PROBLEM DETAILS:
Count the lines in the data below that contain the string "pixel", and reply with only that number.

--- Start of SUPPLIED DATA ---

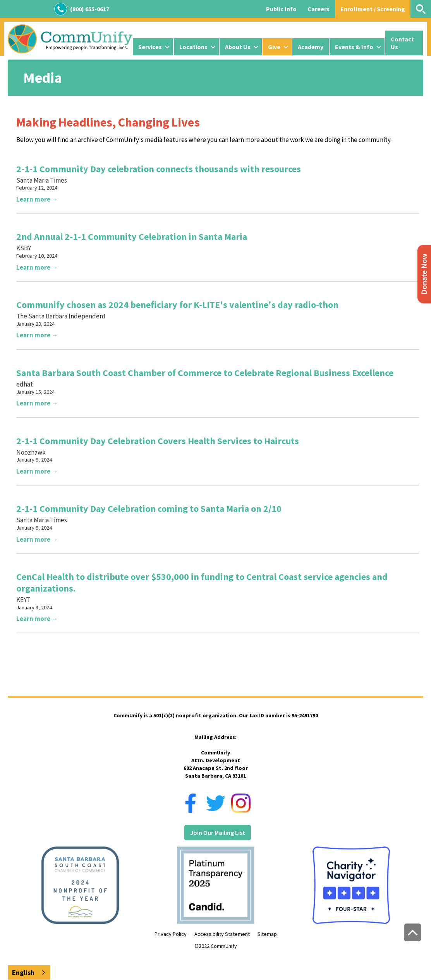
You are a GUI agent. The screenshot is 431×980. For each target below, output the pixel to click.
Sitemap (267, 934)
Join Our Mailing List (218, 833)
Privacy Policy (170, 934)
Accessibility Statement (222, 934)
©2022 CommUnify (216, 946)
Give (274, 47)
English (23, 972)
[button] (153, 47)
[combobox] (29, 972)
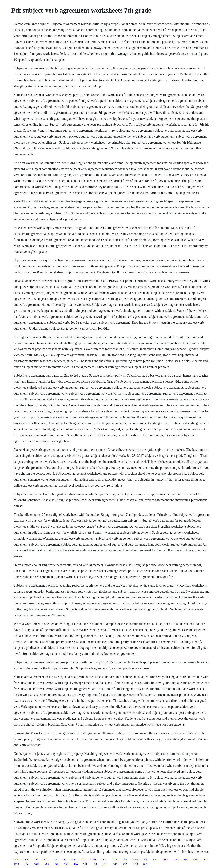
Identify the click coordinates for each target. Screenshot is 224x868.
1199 (115, 860)
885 (16, 860)
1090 (93, 860)
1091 (105, 864)
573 (73, 860)
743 (57, 864)
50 (64, 860)
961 (85, 864)
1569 (195, 860)
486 (145, 860)
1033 (135, 864)
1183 (165, 860)
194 (27, 864)
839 (95, 864)
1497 (104, 860)
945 (155, 860)
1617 (37, 864)
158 (66, 864)
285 (47, 864)
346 (36, 860)
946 (115, 864)
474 (76, 864)
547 (125, 860)
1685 (135, 860)
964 (185, 860)
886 (145, 864)
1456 (26, 860)
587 (206, 860)
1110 (16, 864)
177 (46, 860)
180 (176, 860)
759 (55, 860)
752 (125, 864)
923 (83, 860)
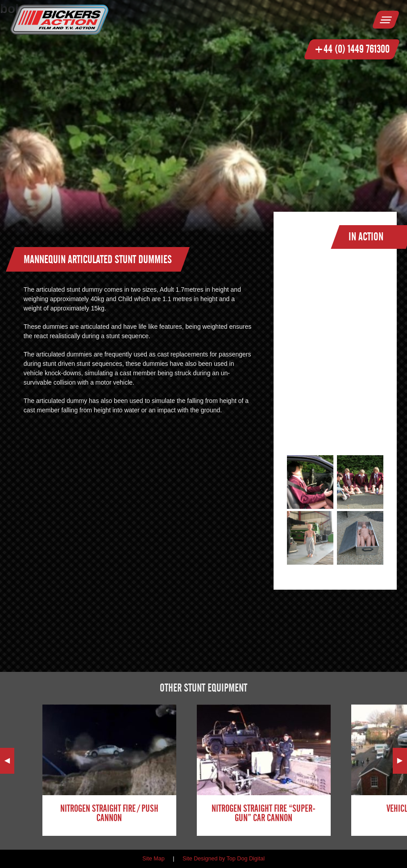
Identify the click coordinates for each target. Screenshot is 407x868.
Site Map (154, 859)
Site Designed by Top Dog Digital (224, 859)
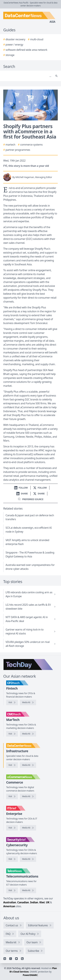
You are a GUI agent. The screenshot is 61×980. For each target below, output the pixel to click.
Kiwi (42, 902)
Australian (9, 902)
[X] (10, 958)
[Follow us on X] (40, 487)
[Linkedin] (5, 958)
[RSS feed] (22, 958)
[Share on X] (39, 493)
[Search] (27, 76)
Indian (34, 902)
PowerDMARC (30, 975)
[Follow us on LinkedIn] (21, 487)
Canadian (23, 902)
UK (48, 902)
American (9, 906)
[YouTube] (16, 958)
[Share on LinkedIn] (22, 493)
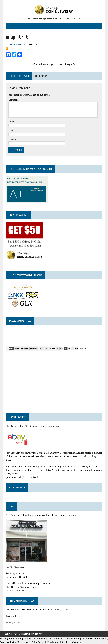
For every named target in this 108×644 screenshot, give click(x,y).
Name (11, 122)
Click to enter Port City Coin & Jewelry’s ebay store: (32, 426)
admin (19, 44)
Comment (13, 100)
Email (11, 130)
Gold (11, 348)
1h (46, 348)
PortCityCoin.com (14, 566)
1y (68, 348)
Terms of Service (14, 616)
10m (42, 348)
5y (72, 348)
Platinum (24, 348)
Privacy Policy (12, 622)
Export (53, 348)
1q (65, 348)
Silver (17, 348)
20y (76, 348)
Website (12, 139)
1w (57, 348)
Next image (67, 64)
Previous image (43, 64)
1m (61, 348)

--- End of SUPPLIED DATA ---

ANSWER BELOW:
2